(Beginning of Records for the task)
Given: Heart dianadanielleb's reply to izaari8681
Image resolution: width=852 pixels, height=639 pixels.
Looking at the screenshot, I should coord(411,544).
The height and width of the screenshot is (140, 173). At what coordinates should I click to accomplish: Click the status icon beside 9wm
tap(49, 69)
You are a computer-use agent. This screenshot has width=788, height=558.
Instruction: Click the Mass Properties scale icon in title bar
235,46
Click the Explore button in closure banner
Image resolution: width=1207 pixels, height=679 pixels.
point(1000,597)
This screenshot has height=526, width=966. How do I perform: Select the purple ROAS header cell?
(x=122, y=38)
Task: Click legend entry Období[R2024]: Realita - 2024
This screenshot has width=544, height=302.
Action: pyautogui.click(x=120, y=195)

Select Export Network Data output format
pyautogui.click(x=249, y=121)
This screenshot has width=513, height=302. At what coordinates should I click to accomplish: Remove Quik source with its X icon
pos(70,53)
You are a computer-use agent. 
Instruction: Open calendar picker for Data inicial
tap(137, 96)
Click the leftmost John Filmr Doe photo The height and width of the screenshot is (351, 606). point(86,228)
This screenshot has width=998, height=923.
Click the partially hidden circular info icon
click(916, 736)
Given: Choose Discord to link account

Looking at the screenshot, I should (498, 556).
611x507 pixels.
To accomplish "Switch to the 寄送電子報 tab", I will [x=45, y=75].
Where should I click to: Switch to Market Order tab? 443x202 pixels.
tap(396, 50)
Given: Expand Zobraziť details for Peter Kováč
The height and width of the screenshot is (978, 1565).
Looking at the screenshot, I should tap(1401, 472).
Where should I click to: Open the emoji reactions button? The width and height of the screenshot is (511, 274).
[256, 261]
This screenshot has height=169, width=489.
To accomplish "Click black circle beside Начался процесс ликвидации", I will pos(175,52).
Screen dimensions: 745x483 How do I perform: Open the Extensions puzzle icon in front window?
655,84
(End of Records for the task)
### Your assignment
Every entry above must be returned word for word.

### Result of the task
Given: Heart dianadanielleb's reply to izaari8681
Image resolution: width=852 pixels, height=639 pixels.
Looking at the screenshot, I should coord(411,544).
The height and width of the screenshot is (140, 173). At what coordinates should I click to accomplish: Click the status icon beside 9wm
tap(49, 69)
You are a computer-use agent. This screenshot has width=788, height=558.
Instruction: Click the Mass Properties scale icon in title bar
235,46
Click the Explore button in closure banner
Image resolution: width=1207 pixels, height=679 pixels.
point(1000,597)
This screenshot has height=526, width=966. How do I perform: Select the purple ROAS header cell?
(x=122, y=38)
Task: Click legend entry Období[R2024]: Realita - 2024
This screenshot has width=544, height=302.
Action: pyautogui.click(x=120, y=195)

Select Export Network Data output format
pyautogui.click(x=249, y=121)
This screenshot has width=513, height=302. At what coordinates should I click to accomplish: Remove Quik source with its X icon
pos(70,53)
You are a computer-use agent. 
Instruction: Open calendar picker for Data inicial
tap(137, 96)
Click the leftmost John Filmr Doe photo The height and width of the screenshot is (351, 606). point(86,228)
This screenshot has width=998, height=923.
Click the partially hidden circular info icon
click(916, 736)
Given: Choose Discord to link account

Looking at the screenshot, I should (498, 556).
611x507 pixels.
To accomplish "Switch to the 寄送電子報 tab", I will [x=45, y=75].
Where should I click to: Switch to Market Order tab? 443x202 pixels.
tap(396, 50)
Given: Expand Zobraziť details for Peter Kováč
The height and width of the screenshot is (978, 1565).
Looking at the screenshot, I should tap(1401, 472).
Where should I click to: Open the emoji reactions button? The width and height of the screenshot is (511, 274).
[256, 261]
This screenshot has height=169, width=489.
To accomplish "Click black circle beside Начался процесс ликвидации", I will pos(175,52).
Screen dimensions: 745x483 How do I perform: Open the Extensions puzzle icon in front window?
655,84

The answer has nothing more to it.